There’s no tempest like an SEC tempest, the scope of which can be breathtaking. Only in this conference could Alabama’s signing of a lineman from Memphis lead to Tennessee coach Phillip Fulmer being served with a subpoena at the league’s Media Days. Only here could a night out in Pensacola, Fla., lead to Mike Price being fired by Alabama before coaching a game. Only the SEC could spawn the feel-good-gone-bad tale of Cameron Jerrell Newton.
He’s a quarterback from College Park who played at Westlake High. He signed with Florida, where he served as understudy for the sainted Tim Tebow. Newton left to attend a junior college in Texas, where he played for Brad Franchione, whose father Dennis used to coach Alabama and whose abrupt departure for Texas A&M led the Tide to hire, albeit briefly, Mike Price. (Nobody does connections like the SEC.)
Newton wound up enrolling at Auburn, where he’s considered the leading candidate for the Heisman Trophy. His team ranks second in both the Associated Press poll and the BCS standings and can clinch the SEC West by beating Georgia on Saturday. All of this is, however, subject to change.
Last week ESPN and the New York Times reported that former Mississippi State quarterback John Bond had been informed it would cost $180,000 for Newton to commit to MSU. (This John Bond, not to be confused with Georgia State offensive coordinator John Bond, was the quarterback at Valdosta High after Buck Belue and John Lastinger, both of whom went on to greater glory at Georgia. At MSU, the Valdosta product was known as “One-Hop Bond” for his aerial accuracy.)
Bond has dropped from sight — the celebrity Web site TMZ reports that the FBI wishes to speak with him — but not before granting an on-air audience to Belue, his fellow Valdosta alum, on 680 The Fan in which he undercut his own story by suggesting he hadn’t spoken with the intermediary named in the initial reports. (To which we say: Huh?)

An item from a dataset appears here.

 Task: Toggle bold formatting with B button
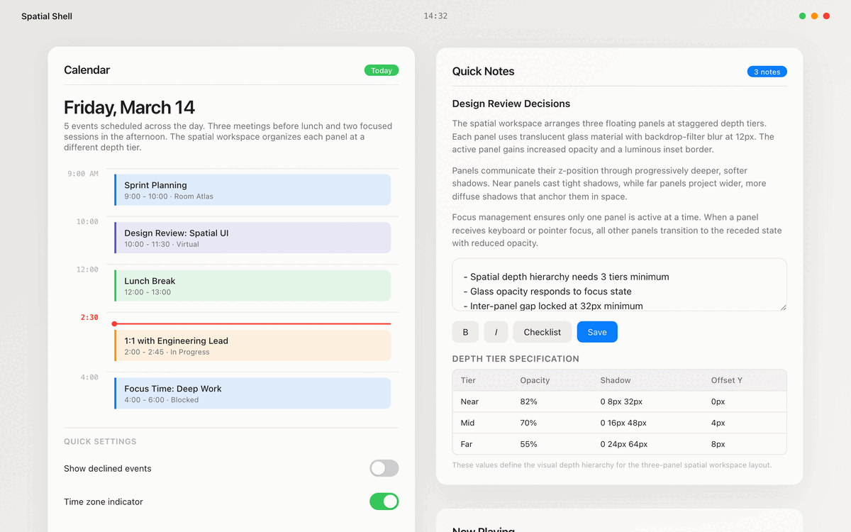[x=465, y=332]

Auburn was quick to assert that Newton was fully eligible to play for the Tigers, whom he led to a 62-24 victory over Chattanooga last weekend. Afterward he told reporters: “When God be blessin’, the devil be messin’.” (Newton’s father Cecil is the pastor of the Holy Zion Center of Deliverance in Newnan, which, as the New York Times helpfully informed us, has only recently been restored to city building codes.)
We pause here for breath, for our tangled tale has only begun. This week FoxSports.com reported Newton had been accused of cheating while at Florida. (While a student in Gainesville, Newton was also charged with three felony counts involving a stolen laptop that was subsequently tossed out a window. The charges were dropped after he underwent pretrial diversion.)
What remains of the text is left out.